• _Work task_
Within the entries that follow, show each line where the word "reply" occurs.

Data to examine Block Start

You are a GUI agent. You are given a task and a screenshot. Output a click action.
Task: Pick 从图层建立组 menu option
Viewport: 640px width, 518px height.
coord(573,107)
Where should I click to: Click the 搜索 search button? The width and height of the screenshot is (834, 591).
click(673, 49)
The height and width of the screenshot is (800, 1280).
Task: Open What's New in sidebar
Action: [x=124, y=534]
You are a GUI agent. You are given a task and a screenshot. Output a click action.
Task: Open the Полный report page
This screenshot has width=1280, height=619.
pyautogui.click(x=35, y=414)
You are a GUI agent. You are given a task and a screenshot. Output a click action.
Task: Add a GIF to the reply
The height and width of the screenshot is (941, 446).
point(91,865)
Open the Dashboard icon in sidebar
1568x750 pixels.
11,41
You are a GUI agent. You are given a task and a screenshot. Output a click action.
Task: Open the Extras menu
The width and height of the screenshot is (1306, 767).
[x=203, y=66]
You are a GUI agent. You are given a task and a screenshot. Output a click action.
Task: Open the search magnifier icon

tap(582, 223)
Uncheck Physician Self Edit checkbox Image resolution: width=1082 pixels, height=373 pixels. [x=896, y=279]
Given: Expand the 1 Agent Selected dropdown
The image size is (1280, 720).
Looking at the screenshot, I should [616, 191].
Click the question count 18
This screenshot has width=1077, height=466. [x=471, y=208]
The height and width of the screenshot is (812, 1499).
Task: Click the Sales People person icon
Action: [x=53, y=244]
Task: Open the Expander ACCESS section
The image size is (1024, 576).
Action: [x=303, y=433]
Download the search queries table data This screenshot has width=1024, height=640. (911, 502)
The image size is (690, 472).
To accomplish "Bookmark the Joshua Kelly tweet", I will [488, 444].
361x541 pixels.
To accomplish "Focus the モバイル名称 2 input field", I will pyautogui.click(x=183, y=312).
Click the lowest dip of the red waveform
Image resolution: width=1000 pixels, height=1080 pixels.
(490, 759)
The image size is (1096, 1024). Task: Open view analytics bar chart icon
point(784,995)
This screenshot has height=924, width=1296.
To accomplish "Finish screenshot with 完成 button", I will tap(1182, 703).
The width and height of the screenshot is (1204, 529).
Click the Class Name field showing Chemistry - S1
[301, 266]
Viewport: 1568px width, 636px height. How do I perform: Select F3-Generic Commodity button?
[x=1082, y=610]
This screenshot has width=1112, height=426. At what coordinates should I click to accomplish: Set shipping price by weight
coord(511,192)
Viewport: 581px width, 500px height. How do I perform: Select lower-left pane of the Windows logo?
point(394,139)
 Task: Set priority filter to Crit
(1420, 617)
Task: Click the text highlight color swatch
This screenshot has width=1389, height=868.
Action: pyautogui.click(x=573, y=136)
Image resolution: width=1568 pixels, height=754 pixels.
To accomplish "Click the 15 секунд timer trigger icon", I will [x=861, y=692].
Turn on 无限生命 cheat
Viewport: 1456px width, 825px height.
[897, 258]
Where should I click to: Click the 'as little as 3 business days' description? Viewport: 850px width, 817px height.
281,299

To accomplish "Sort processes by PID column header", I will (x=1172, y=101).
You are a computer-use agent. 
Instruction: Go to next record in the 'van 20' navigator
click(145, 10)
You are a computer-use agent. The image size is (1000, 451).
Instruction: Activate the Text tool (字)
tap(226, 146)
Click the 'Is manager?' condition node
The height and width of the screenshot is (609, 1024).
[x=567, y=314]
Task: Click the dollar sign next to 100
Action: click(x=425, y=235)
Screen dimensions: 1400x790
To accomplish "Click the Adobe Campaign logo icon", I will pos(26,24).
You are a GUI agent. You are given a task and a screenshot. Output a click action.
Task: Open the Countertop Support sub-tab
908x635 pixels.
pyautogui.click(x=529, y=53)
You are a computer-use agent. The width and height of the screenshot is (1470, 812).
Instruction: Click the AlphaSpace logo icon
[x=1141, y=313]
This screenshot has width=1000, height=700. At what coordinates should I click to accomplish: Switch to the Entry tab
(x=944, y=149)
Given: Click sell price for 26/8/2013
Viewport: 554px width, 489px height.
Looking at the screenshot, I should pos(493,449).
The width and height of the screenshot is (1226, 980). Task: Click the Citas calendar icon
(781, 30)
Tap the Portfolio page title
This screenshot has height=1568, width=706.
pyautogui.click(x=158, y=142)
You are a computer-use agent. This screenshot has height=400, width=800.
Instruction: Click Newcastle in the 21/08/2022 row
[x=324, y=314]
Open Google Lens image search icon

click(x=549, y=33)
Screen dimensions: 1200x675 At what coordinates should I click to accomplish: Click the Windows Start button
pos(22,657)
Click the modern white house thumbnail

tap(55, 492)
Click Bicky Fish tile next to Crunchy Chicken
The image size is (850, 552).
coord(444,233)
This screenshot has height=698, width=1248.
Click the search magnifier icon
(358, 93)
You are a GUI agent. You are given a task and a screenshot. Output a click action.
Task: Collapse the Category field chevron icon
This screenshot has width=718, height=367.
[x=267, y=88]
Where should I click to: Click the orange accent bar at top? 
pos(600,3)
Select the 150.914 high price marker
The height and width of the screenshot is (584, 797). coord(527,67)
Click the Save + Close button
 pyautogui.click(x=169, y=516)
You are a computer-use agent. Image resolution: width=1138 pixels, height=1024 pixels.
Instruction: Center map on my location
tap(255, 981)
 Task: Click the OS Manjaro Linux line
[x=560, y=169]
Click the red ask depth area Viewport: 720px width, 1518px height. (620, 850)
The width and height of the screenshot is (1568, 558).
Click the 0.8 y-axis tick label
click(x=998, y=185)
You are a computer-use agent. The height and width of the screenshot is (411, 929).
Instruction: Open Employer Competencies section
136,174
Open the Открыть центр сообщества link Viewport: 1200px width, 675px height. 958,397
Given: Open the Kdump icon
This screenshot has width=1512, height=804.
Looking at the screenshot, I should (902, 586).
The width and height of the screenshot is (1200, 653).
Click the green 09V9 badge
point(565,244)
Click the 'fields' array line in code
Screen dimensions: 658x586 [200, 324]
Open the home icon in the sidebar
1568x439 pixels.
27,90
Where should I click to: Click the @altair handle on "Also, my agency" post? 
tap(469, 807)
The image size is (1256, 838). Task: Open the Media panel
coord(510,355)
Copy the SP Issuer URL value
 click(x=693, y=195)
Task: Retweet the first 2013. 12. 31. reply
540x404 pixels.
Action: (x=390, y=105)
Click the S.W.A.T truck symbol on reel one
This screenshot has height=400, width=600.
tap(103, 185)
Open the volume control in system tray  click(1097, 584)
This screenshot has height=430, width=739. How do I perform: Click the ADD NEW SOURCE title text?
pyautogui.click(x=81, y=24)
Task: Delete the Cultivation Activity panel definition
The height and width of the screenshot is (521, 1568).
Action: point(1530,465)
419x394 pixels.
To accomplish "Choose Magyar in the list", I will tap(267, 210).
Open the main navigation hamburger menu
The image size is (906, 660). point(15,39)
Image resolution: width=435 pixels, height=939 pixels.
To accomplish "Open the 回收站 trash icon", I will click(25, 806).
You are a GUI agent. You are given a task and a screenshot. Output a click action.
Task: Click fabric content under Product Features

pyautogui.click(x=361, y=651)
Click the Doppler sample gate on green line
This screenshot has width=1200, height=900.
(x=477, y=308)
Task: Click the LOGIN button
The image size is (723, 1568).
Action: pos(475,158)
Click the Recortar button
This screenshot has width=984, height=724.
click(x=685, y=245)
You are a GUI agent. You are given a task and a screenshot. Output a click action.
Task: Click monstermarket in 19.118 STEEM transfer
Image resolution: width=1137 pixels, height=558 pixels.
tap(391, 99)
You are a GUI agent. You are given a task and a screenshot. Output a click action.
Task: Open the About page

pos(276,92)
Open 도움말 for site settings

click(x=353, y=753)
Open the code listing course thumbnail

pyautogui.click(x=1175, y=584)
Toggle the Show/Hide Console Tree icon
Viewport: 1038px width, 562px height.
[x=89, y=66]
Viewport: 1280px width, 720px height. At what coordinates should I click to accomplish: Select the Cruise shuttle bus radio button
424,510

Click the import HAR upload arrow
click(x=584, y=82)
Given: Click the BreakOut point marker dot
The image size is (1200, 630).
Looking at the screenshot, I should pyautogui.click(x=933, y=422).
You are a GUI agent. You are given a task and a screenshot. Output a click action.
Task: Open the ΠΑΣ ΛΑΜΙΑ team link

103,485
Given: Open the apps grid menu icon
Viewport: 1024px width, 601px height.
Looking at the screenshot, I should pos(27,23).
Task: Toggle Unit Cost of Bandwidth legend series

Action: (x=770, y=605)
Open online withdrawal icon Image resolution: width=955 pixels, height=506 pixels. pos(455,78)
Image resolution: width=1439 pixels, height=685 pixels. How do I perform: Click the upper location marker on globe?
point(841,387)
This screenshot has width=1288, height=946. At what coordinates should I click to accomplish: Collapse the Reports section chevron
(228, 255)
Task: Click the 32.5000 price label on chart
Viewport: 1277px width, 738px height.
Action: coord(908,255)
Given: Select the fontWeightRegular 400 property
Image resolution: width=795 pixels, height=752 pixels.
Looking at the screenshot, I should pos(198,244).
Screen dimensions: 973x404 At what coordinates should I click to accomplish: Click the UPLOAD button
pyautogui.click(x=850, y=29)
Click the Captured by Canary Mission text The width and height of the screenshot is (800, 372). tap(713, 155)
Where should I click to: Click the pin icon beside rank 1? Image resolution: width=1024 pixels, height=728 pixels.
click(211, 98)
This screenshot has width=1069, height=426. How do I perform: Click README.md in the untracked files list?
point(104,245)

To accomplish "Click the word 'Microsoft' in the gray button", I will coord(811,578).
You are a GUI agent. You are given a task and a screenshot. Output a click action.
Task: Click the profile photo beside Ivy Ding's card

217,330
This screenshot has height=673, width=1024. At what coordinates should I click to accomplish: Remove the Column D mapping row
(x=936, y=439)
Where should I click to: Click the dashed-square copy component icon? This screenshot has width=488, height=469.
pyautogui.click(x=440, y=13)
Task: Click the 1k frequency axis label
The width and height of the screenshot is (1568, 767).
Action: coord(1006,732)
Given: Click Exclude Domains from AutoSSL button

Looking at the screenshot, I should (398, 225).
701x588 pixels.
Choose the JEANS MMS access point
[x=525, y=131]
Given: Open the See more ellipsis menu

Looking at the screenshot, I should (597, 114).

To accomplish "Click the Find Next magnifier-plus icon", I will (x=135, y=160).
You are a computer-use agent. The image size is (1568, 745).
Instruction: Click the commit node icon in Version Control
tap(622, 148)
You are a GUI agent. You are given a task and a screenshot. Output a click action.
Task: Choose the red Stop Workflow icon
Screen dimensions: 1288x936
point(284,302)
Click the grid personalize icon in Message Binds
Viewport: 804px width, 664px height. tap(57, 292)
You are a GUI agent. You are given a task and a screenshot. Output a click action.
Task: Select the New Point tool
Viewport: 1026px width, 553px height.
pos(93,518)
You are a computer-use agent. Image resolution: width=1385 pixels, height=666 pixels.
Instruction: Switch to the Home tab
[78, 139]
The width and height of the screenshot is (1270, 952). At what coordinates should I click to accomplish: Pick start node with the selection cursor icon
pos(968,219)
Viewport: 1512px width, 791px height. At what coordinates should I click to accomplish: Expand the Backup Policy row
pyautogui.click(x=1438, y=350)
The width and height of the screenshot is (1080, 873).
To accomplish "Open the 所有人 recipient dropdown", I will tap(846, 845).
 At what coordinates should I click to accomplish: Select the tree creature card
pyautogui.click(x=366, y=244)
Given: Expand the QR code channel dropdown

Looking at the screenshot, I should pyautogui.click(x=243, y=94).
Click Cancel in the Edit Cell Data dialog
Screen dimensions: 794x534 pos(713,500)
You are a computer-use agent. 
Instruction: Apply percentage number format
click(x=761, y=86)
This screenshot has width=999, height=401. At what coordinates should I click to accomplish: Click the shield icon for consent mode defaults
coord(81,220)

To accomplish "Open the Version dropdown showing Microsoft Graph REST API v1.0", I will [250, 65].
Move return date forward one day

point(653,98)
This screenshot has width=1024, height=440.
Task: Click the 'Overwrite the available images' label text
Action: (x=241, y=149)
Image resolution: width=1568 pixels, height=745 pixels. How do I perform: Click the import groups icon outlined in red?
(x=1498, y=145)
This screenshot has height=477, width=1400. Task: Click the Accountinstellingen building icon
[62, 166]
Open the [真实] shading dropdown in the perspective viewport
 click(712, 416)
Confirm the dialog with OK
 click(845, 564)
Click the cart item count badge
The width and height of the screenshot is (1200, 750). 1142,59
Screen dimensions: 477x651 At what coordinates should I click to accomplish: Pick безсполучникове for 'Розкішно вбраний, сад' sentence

Data to examine Block End

• _Answer box_
Task: Add a GIF to the reply
Task: Retweet the first 2013. 12. 31. reply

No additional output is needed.